Selon le communiqué du Bureau national du SPPG, le journaliste a été interpellé par des agents de la gendarmerie ECO 18 alors qu’il observait une opération de déguerpissement liée à un conflit domanial, aux environs de 5 heures du matin, devant son domicile.

Le syndicat précise que Yamoussa Cheick Camara n’avait ni filmé ni photographié la scène. Malgré cela, et bien qu’il se soit présenté comme journaliste en exhibant son badge de presse, il aurait été arrêté sans motif valable.

Le SPPG affirme que le journaliste a été embarqué de force, privé de son téléphone portable, déchaussé, puis placé au violon à la gendarmerie ECO 18 avant d’être transféré à l’escadron mobile numéro 4 de Matoto.
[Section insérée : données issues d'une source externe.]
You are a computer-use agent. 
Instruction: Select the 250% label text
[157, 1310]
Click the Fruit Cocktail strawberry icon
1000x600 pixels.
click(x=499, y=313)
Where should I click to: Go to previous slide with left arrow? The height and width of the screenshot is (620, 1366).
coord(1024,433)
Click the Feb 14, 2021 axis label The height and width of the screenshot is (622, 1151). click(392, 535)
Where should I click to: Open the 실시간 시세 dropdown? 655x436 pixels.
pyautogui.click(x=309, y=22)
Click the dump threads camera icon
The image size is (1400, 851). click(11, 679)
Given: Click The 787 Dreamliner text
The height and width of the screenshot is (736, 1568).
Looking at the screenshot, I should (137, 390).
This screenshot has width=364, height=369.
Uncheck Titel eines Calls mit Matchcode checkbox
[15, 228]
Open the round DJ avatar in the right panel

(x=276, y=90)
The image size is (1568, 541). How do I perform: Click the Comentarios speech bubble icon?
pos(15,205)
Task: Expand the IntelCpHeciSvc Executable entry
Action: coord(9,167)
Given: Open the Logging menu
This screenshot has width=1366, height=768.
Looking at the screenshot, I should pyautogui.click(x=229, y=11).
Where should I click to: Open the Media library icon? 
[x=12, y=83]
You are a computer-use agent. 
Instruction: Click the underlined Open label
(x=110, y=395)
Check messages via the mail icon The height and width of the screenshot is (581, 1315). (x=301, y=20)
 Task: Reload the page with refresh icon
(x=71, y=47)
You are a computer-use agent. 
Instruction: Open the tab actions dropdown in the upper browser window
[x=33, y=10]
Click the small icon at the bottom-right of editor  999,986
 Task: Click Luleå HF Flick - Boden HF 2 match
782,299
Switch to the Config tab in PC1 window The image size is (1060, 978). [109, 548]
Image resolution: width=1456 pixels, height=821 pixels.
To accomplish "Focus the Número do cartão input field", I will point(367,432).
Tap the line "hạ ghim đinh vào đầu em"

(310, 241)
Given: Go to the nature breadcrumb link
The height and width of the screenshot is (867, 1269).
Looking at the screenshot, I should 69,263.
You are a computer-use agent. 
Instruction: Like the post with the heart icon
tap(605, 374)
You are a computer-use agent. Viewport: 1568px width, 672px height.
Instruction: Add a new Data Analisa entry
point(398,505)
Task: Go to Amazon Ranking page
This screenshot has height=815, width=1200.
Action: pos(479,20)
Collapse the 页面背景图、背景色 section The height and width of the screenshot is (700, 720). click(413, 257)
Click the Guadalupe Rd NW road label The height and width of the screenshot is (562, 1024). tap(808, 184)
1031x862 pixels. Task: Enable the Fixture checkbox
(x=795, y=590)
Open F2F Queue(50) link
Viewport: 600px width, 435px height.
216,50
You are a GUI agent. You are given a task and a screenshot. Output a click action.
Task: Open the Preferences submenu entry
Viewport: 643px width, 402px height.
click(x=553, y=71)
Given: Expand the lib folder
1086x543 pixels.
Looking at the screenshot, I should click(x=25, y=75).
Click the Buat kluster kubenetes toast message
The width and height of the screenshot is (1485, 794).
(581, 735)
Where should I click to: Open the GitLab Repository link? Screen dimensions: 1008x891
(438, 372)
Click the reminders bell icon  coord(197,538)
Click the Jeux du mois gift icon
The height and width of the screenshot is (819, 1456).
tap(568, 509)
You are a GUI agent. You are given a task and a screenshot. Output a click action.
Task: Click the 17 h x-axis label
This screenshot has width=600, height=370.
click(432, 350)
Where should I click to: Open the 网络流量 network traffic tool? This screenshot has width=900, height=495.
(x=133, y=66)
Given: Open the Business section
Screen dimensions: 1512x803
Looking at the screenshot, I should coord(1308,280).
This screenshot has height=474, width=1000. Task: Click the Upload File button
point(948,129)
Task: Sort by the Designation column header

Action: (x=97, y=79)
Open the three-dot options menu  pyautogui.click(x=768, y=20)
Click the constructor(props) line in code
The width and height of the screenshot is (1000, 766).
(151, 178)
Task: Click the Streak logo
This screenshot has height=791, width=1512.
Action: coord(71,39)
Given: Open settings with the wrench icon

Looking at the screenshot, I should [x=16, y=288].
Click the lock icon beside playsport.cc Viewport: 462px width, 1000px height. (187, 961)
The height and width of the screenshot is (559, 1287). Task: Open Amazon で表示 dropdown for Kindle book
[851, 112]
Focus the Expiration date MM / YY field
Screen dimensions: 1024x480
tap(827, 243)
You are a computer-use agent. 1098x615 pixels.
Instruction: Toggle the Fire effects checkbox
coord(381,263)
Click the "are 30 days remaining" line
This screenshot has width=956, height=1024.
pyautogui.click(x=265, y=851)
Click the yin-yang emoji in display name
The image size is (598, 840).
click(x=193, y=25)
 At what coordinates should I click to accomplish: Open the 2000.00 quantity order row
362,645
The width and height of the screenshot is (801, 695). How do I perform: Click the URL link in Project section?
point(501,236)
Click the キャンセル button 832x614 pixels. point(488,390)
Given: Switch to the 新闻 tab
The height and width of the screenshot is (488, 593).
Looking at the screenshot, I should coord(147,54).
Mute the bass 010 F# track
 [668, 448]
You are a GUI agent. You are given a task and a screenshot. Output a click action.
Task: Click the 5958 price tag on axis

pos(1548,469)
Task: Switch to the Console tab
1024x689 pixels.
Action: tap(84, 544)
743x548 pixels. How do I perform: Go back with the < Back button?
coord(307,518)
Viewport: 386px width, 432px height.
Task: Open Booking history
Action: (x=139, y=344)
Il aurait ainsi été détenu pendant plus de quatre heures sans aucune base légale.

Pour le syndicat, cette interpellation constitue une grave atteinte à la liberté de la presse ainsi qu’un acte d’intimidation contre les professionnels des médias. Le SPPG souligne que cet incident intervient à quelques jours seulement de la célébration de la Journée internationale de la liberté de la presse, prévue le 3 mai, ce qui rend la situation encore plus préoccupante.

Face à cette situation, le SPPG exige que les agents responsables de cette arrestation répondent de leurs actes devant la justice. Il appelle également à la fin immédiate du harcèlement, des violences et de l’impunité visant les journalistes en Guinée.

Le syndicat invite enfin les plus hautes autorités du pays à garantir la sécurité des journalistes ainsi que le respect de la liberté de la presse, considérée comme un droit fondamental consacré par la Constitution.

Le SPPG a réaffirmé son soutien total et sa solidarité à son confrère Cheick Camara.